The goal of this Master project is to develop and implement novel concepts for a Question Answering system for the biomedical domain. Question Answering (QA) is one of the more complex applications of Natural Language Processing (NLP) and consists of processing questions in natural language, instead of the usual keyword-based query, and providing exact answers in return, instead of potential relevant documents. NLP includes a variety of tasks such as tokenization (delimitation of words), part-of-speech tagging (assignment of syntactic categories to words), chunking (delimitation of phrases) and syntactic parsing (building a syntactic structure for a sentence). It also involves semantic-related tasks such as named-entity recognition (delimitation of predefined entity types, e.g., person and organization names), relation extraction (identification of pre-defined relations from text) and semantic role labeling (assignment of pre-defined semantic roles to phrases).
QA systems involve integration of many of the NLP components in their three main steps as described below:
- question processing: processing of questions and construction of queries;
- passage retrieval: retrieval of sentences or short text passages relevant to the question and based on the derived query;
- answer processing: extracting the exact answer(s) and/or building summaries for the provided question.
The current textual data deluge, e.g., scientific publications, Web pages or messages in the social media, demands fast and real-time processing to support various NLP applications, especially for QA. There are currently three QA systems for Biomedicine, but none of them provides fast and reliable answers to the users. A recent comparison of their results and time response for 40 randomly selected questions from the EU-funded BioASQ dataset shows that a correct answer was returned only for 5 of these questions when merging answers were returned by all three systems. Further, average time response varied from 10 seconds to a maximum of 100 seconds, after which no answer was returned for many of the questions.
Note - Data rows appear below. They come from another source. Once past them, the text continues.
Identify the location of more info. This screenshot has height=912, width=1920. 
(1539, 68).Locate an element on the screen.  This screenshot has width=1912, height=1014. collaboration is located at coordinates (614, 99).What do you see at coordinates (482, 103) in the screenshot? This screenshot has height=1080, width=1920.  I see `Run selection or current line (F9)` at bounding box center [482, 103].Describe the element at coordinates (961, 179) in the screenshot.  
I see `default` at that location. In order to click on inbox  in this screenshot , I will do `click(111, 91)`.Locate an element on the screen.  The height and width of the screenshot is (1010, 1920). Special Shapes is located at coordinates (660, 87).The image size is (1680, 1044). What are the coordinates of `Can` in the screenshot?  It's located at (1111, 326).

Building real-time applications that integrate many of these NLP com ponents is a challenge as these are time-consuming processes. In-memory database (IMDB) technology comes as an alternative given its ability to process large document collections quickly in real time. Our system runs on the top of SAP HANA database and has been scored first for passage retrieval in the last edition of the BioASQ challenge.
Project goals
- Participate in the development of a Question Answering system for the biomedical domain
- Implement new NLP functionalities in SAP HANA database
- Adapt current NLP features in SAP HANA to the biomedical domain
- Evaluate the application on the BioASQ dataset
Technology and skills
Participants should have knowledge of SQL and at least one programming language (Python, Java, preferably C++), and be interested in database technologies (in-memory database, stored procedures), natural language processing and machine learning (supervised and semi-supervised learning). No previous knowledge on Biomedicine is necessary, domain knowledge will be integrated through the use of available resources (ontologies, dictionaries, corpora, etc).